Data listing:
--- START ---

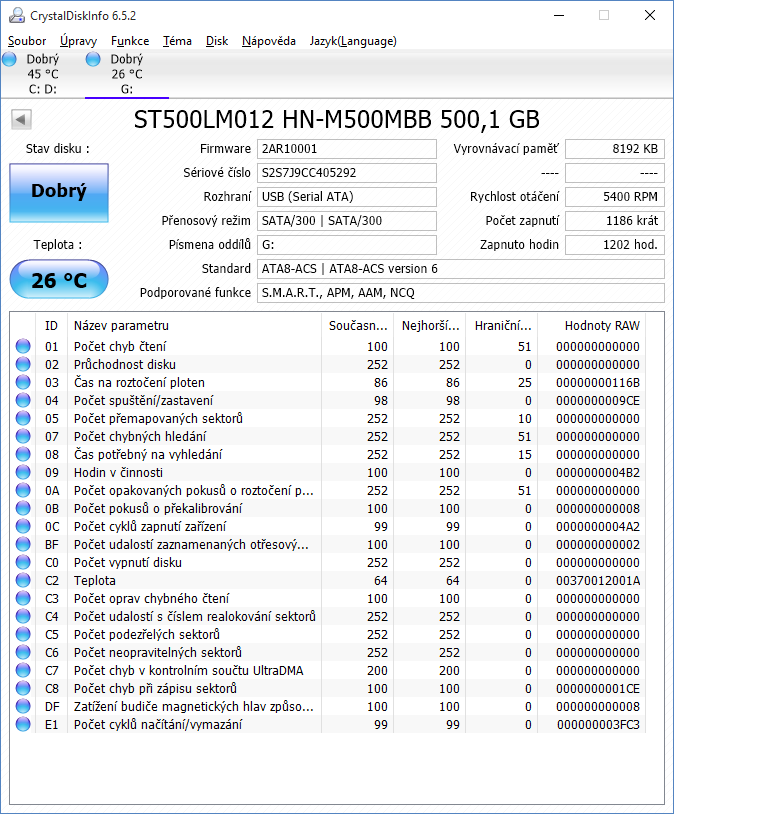The width and height of the screenshot is (768, 814).
Task: Sort by Hodnoty RAW column header
Action: pos(601,325)
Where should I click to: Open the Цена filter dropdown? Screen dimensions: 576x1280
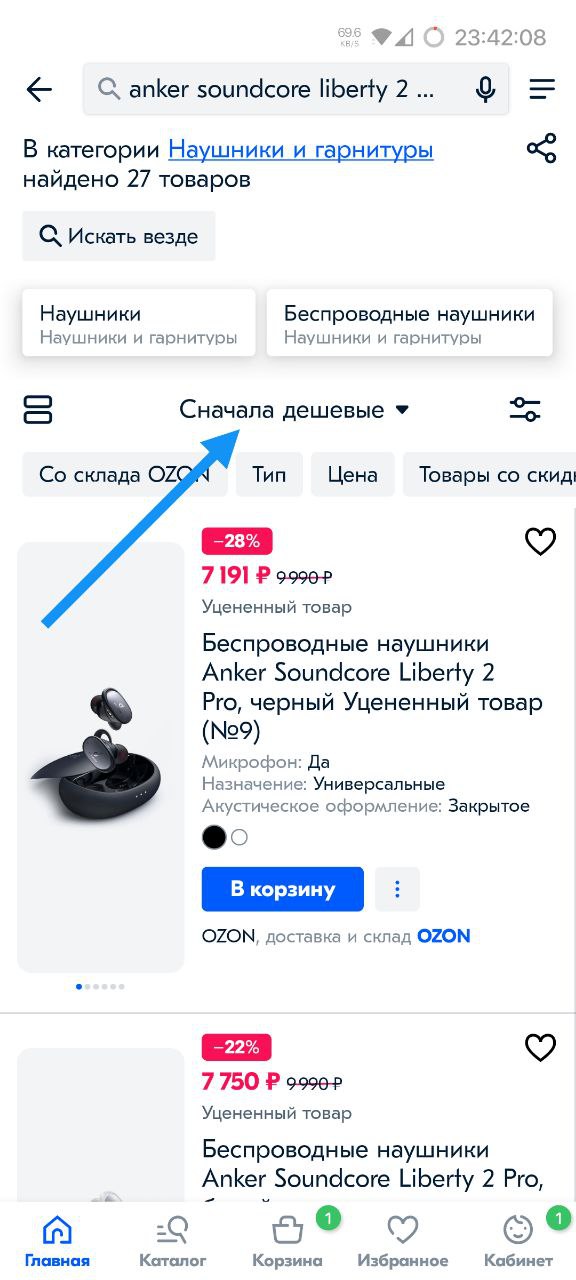tap(353, 475)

--- END ---

◆ What is expected
Reproduce every line of the material above word for word, leaving out the pictures.

◆ Final result
The width and height of the screenshot is (768, 814).
Task: Sort by Hodnoty RAW column header
Action: pos(601,325)
Where should I click to: Open the Цена filter dropdown? Screen dimensions: 576x1280
tap(353, 475)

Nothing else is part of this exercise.